24.3.2012
PT
Jornal Oficial da União Europeia
C 89/24
Recurso interposto em 3 de janeiro de 2012 — Olive Line International/IHMI — Carapelli Firenze (Maestro de Oliva)
(Processo T-4/12)
2012/C 89/42
Língua em que o recurso foi interposto: espanhol
Partes
Recorrente: Olive Line International, SL (Madrid, Espanha) (representante: M. Aznar Alonso, advogado)
Recorrido: Instituto de Harmonização do Mercado Interno (marcas, desenhos e modelos)
Outra parte no processo na Câmara de Recurso: Carapelli Firenze SpA [Tavarnelle Val di Pesa (Florença), Itália]
Pedidos
A recorrente conclui pedindo que o Tribunal Geral se digne:
—
Dar provimento ao presente recurso e declarar a não conformidade com o Regulamento n.o 40/94, do Conselho, sobre a marca comunitária (atual Regulamento n.o 297/2009), da decisão da Segunda Câmara de Recurso do Instituto de Harmonização do Mercado Interno (marcas, desenhos e modelos), de 21 de setembro de 2011, proferida no processo R 1612/2010-2 que, ao anular a decisão da Divisão de Oposição do IHMI, de 20 de julho de 2010, proferida no âmbito do processo de oposição n.o B 1344995, recusou o pedido de registo como marca comunitária do registo internacional n.o 938.133 para parte dos produtos pedidos nas classes 29 e 30;
—
Condenar o recorrido e, se for o caso, a parte interveniente na totalidade das despesas, incluindo as decorrentes das fases administrativas de oposição e recurso.
Fundamentos e principais argumentos
Requerente da marca comunitária: A recorrente
Marca comunitária em causa: A marca figurativa com o elemento nominativo «Maestro de Oliva» para produtos das classes 29 e 30.
Titular da marca ou do sinal invocado no processo de oposição: Carapelli Firenze SPA
Marca ou sinal invocado no processo de oposição: A marca nominativa nacional «MAESTRO» para produtos das classes 29 e 30.
Decisão da Divisão de Oposição: Indeferimento da oposição.
Decisão da Câmara de Recurso: Provimento do recurso e recusa do pedido para parte dos produtos solicitados.

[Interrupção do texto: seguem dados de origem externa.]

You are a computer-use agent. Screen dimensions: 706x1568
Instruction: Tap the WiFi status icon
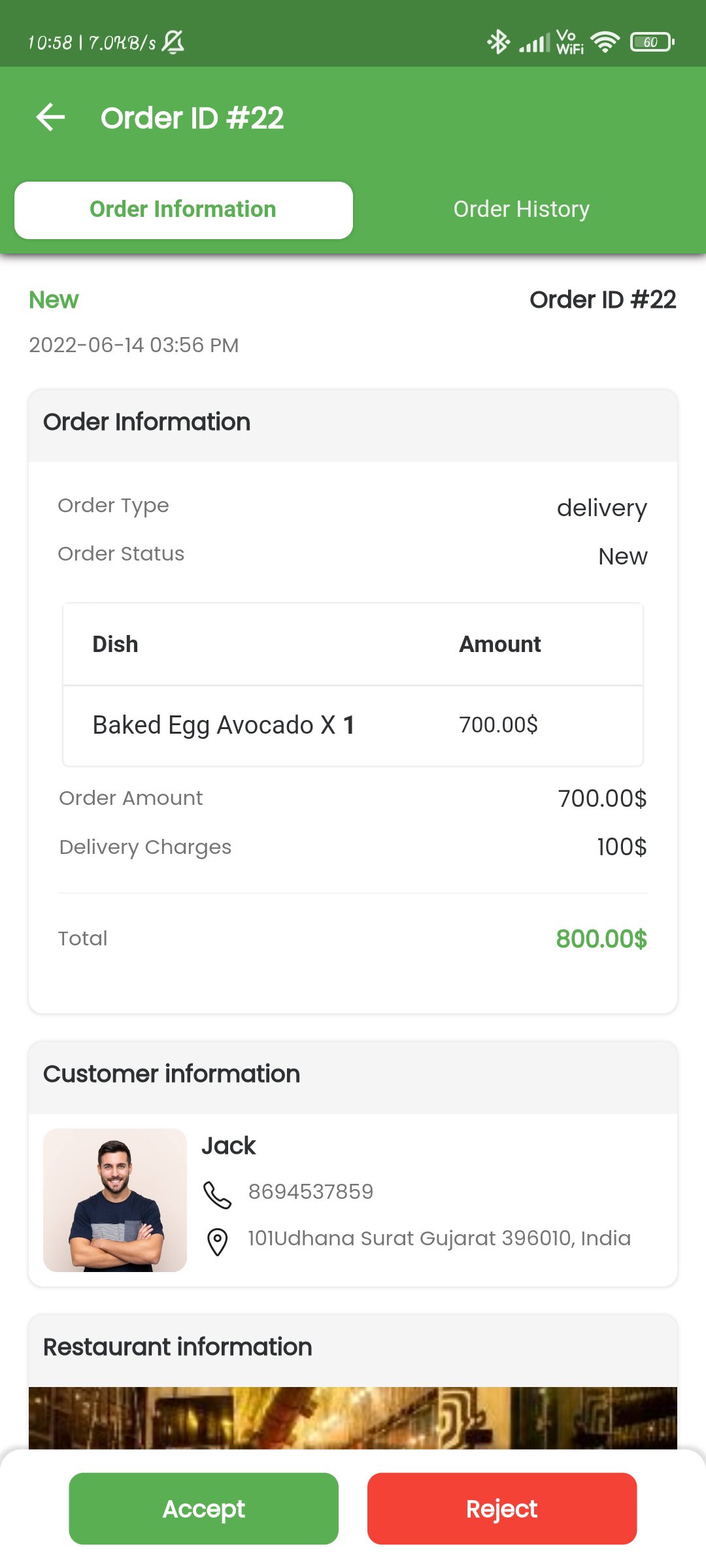pos(605,42)
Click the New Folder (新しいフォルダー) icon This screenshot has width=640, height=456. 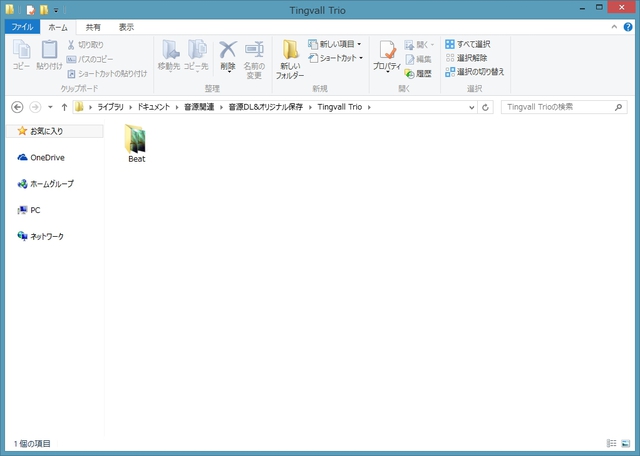coord(289,59)
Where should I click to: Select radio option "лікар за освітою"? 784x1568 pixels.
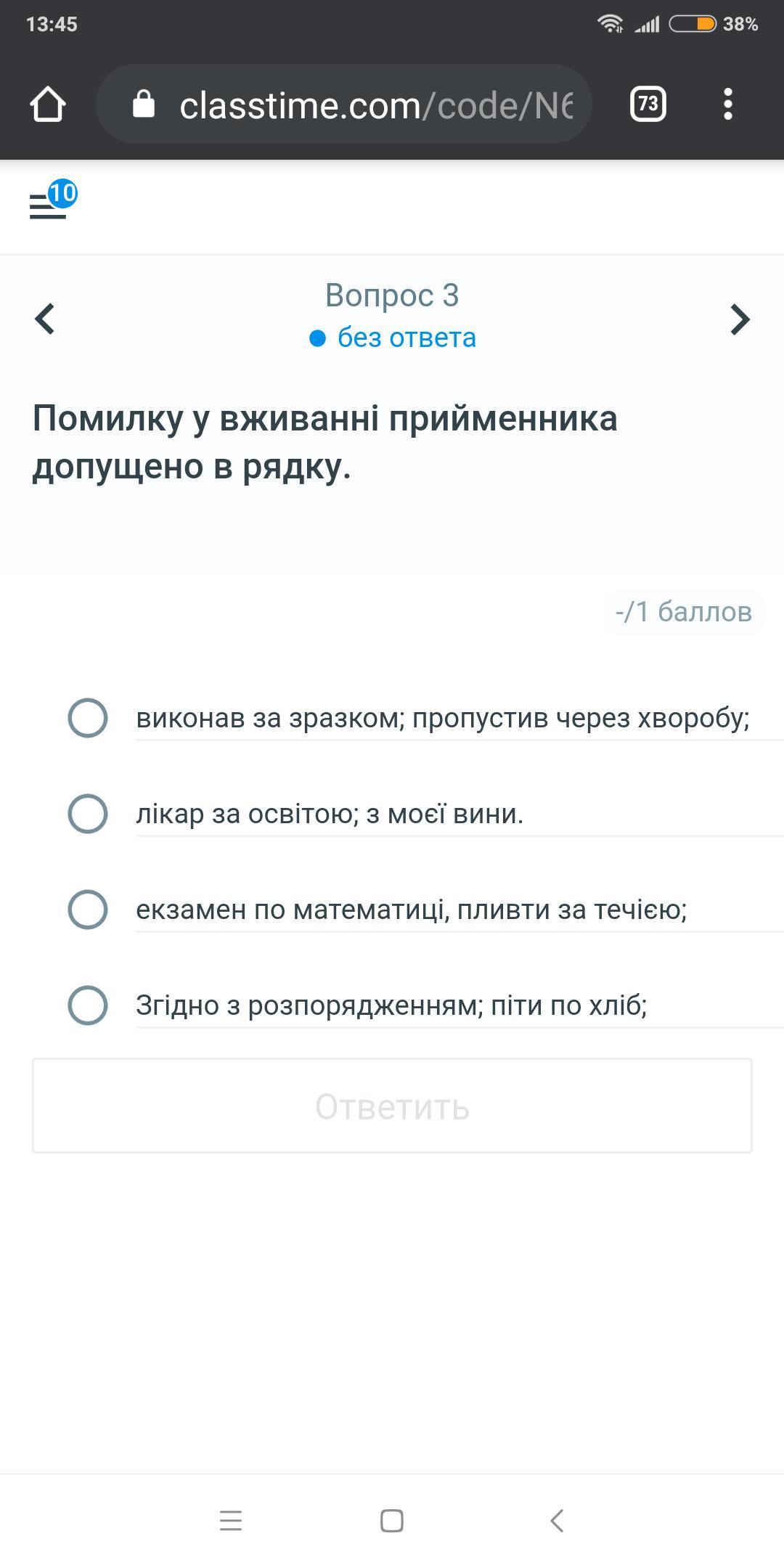[88, 813]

Fundamentos invocados: Violação do artigo 15.o, n.o 1, alínea a), e disposições conexas, do Regulamento n.o 207/2009, na medida em que a utilização que a recorrida faz da marca oposta constitui uma alteração deliberada do conceito original de marca que representa a referida marca oposta, verificando-se, por conseguinte, uma alteração substancial do caráter distintivo da marca «MAESTRO», e violação do artigo 8.o, n.o 1, alínea b), do Regulamento n.o 207/2009, na medida em que não existe risco de confusão entre as marcas em conflito.